Task directions:
Should a line below contain the word "agent", report it.

Collection entries:
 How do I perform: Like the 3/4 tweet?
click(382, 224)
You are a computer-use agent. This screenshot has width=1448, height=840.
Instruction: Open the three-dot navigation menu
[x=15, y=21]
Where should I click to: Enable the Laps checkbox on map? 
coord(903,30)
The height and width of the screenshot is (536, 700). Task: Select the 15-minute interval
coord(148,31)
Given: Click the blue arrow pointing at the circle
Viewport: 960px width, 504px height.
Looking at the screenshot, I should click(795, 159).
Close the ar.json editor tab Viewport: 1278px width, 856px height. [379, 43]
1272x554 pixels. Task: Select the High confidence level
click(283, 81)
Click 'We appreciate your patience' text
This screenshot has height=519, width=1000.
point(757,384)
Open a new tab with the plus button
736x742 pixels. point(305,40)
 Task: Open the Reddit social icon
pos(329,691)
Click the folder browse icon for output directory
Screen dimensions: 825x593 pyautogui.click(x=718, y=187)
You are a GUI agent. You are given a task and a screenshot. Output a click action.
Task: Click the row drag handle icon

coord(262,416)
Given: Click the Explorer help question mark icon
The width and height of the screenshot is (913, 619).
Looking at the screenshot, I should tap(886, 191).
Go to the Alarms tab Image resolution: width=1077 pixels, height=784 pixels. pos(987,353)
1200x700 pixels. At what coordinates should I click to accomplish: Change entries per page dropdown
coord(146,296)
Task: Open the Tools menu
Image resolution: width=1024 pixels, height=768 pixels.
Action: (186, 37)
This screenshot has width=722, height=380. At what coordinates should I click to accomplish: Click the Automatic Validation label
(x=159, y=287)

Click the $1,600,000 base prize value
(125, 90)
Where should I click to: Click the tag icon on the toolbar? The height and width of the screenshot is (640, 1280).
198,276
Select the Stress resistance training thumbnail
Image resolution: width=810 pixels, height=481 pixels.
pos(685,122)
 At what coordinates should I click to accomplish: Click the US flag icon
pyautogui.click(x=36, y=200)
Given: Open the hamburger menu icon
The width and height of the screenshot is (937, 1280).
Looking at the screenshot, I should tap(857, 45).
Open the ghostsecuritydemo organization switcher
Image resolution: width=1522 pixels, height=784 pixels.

Written response:
You are a computer-use agent. This screenshot has width=1448, height=840.
You are a GUI agent. You are given a task and a screenshot. Output a click action.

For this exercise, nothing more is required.